**Your assignment**
Output exactly the lines from the one containing "You are a computer-use" through the final line of the entries below, both included, and skip the pictures.

◆ ◆ ◆ ◆

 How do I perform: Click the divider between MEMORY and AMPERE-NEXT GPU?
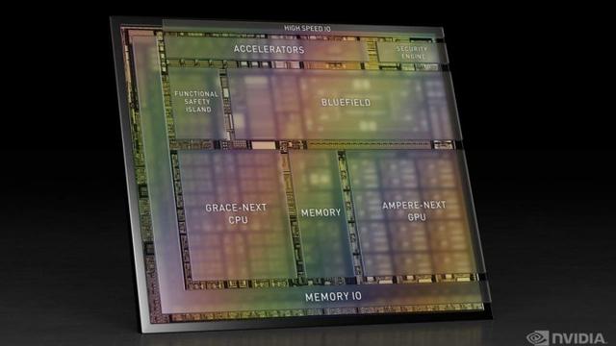[x=349, y=213]
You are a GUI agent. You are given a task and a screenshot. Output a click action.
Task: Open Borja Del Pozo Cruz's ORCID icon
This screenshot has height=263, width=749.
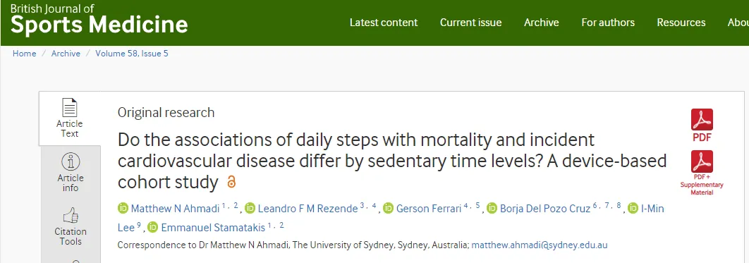492,209
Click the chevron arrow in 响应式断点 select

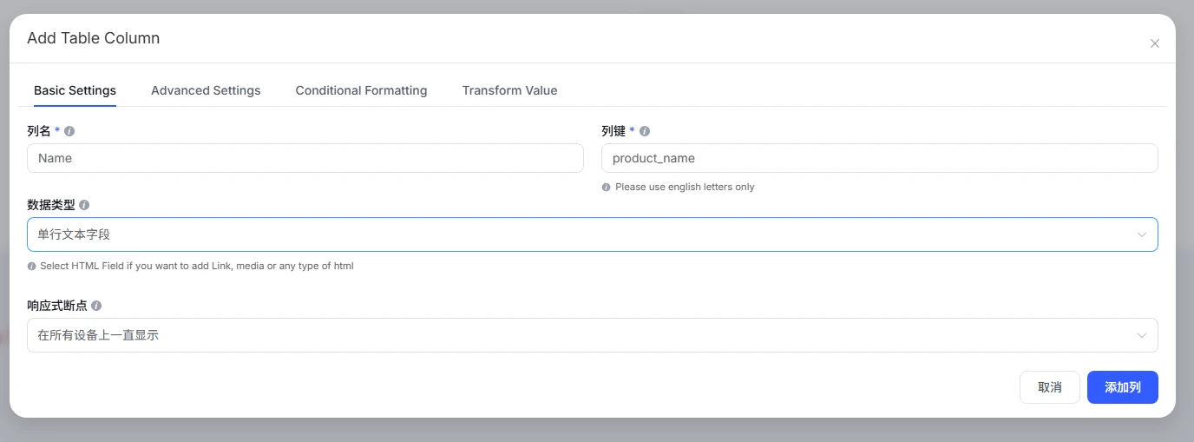coord(1142,335)
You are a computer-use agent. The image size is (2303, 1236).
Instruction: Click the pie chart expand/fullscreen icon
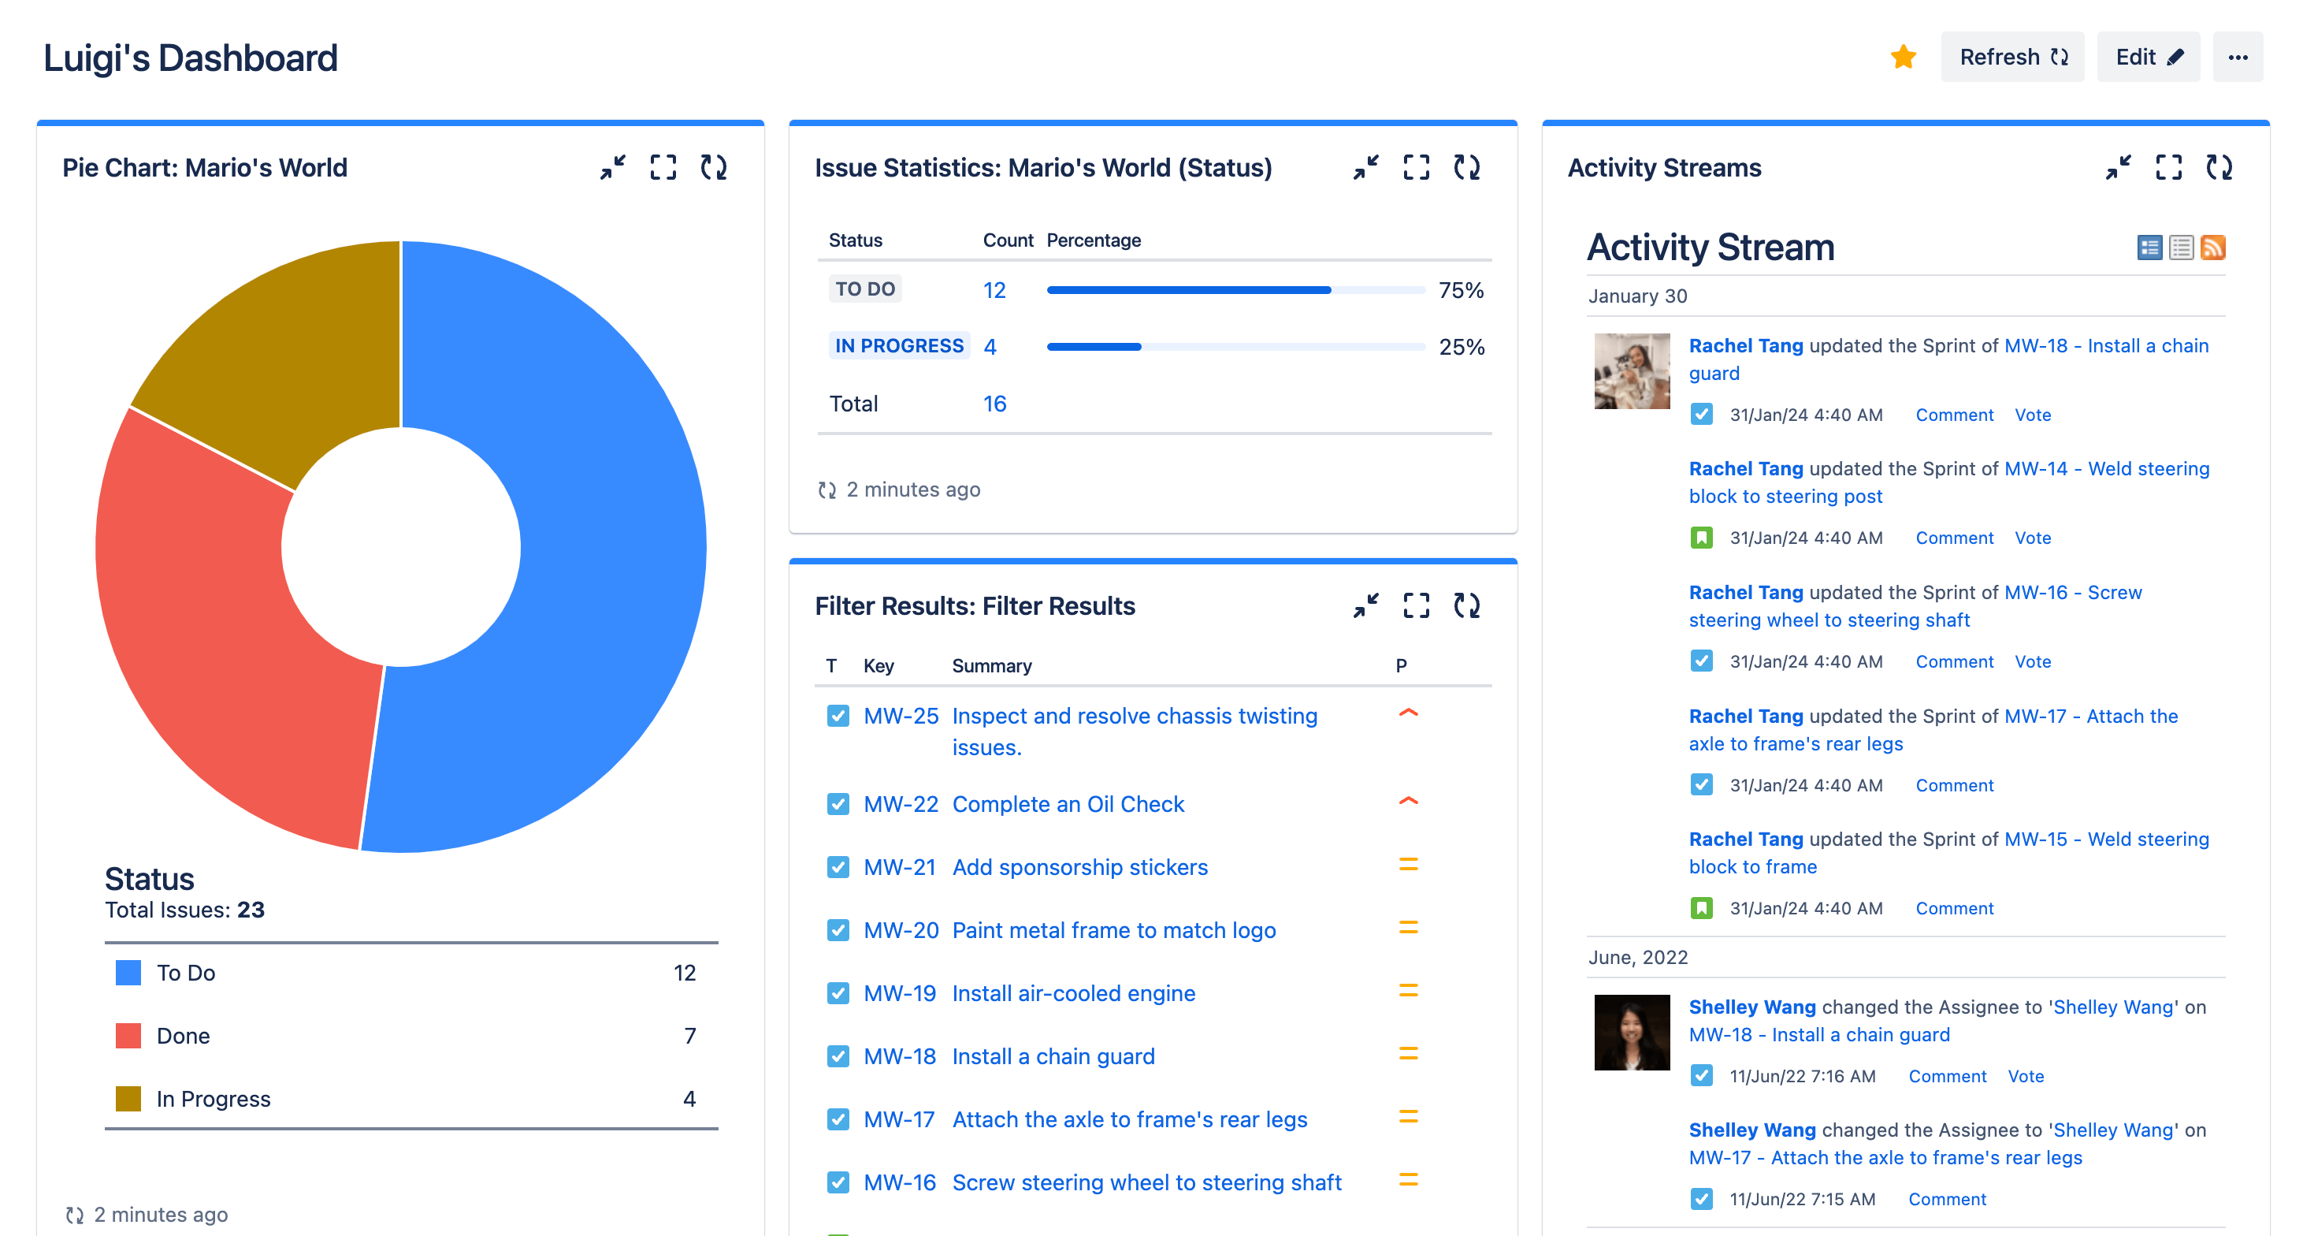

◆ ◆ ◆ ◆

**Response**
You are a computer-use agent. The image size is (2303, 1236).
Instruction: Click the pie chart expand/fullscreen icon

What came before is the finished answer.